### DIRECTION
Answer these questions from the passage on the museum and the dollar store below:
(a) In the obvious comparison, what does everything in the dollar store cost, and what is everything in the museum?
(b) What four things can museums be about?
(c) What can both realms be for specific social groups?

### DOCUMENT PASSAGE

“I love the Museum and I also love the Dollar Store. I take pictures and buy things in both places and I am fascinated by how we shape our identities through the material culture we find there.
I see the Dollar Store and the Museum as two sides to a very complicated coin. The obvious comparison can be: everything in the dollar store costs one dollar and everything in the museum is priceless. But my photographs and my display aim to reveal the complexities of the common and uncommon ground between the two.
Museums can be about collecting, empire, affluence, and culture.
Dollar stores can be about class, aspiration, hope, and desperation.
When I bump them up next to each other, strange and exciting things start to happen. In the resulting mashups, objects bounce off each other, both in form and content.
Both object and image worlds can be overtly and covertly political, inflammatory, and hilarious.
Both realms can be training grounds or traps for specific social groups. I think we learn so much about where we came from and who we are from these incredibly rich cultural sites.

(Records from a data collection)
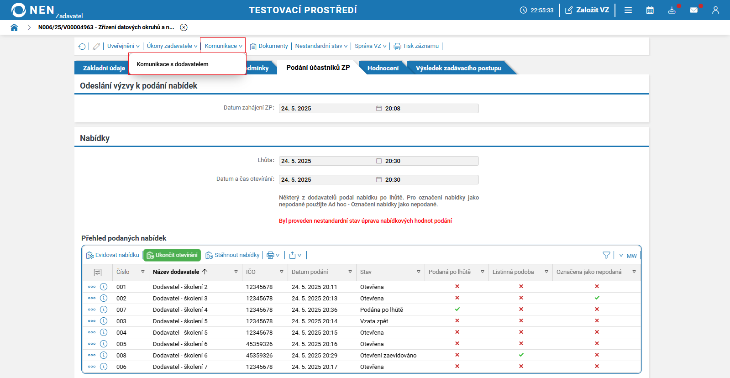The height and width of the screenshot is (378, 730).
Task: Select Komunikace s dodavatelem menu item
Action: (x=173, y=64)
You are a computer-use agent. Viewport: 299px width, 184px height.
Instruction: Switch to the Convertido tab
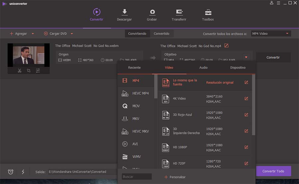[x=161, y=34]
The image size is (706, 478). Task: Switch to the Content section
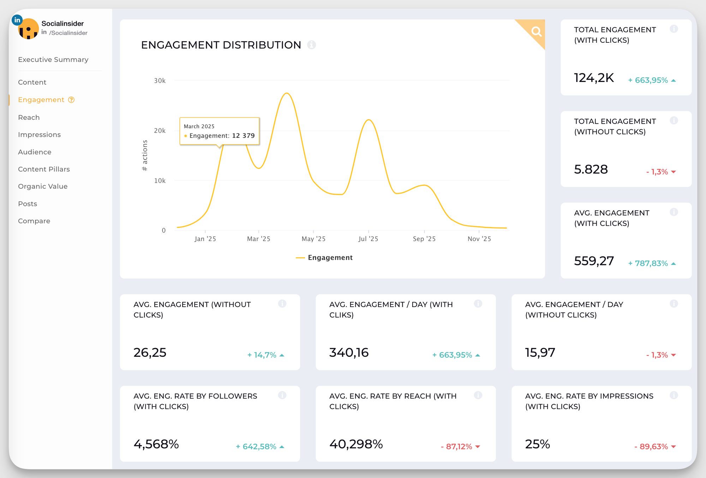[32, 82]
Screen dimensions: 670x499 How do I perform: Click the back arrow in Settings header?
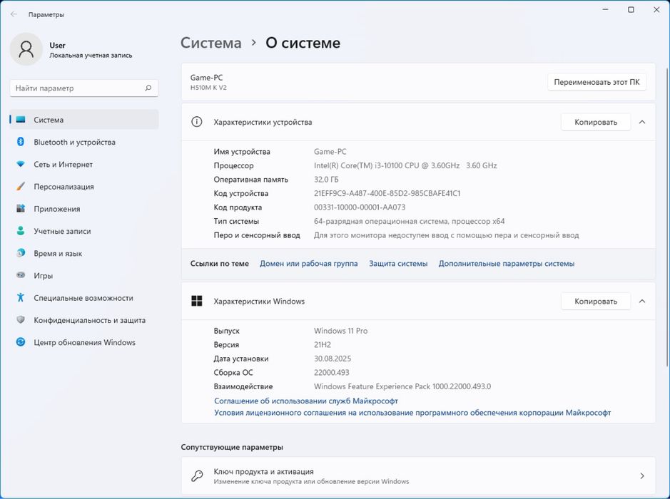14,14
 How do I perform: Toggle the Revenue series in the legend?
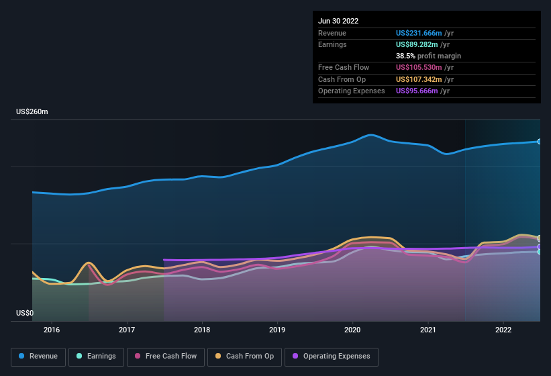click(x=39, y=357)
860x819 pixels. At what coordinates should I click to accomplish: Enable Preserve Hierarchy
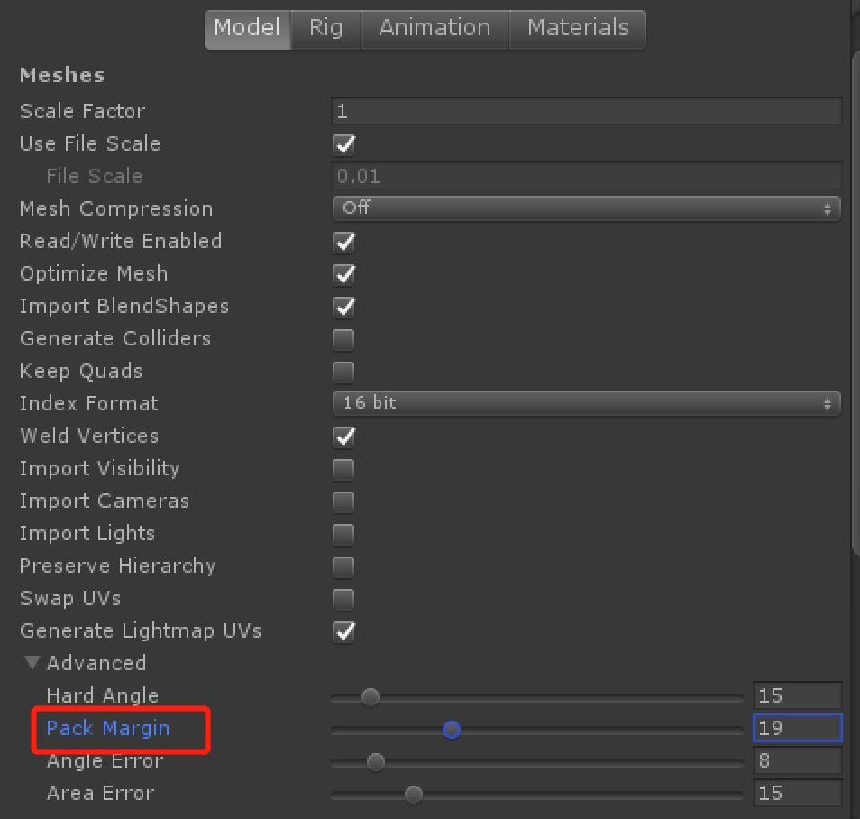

### ANSWER BELOW
(a) Everything in the dollar store costs one dollar, and everything in the museum is priceless.
(b) Collecting, empire, affluence, and culture.
(c) Training grounds or traps.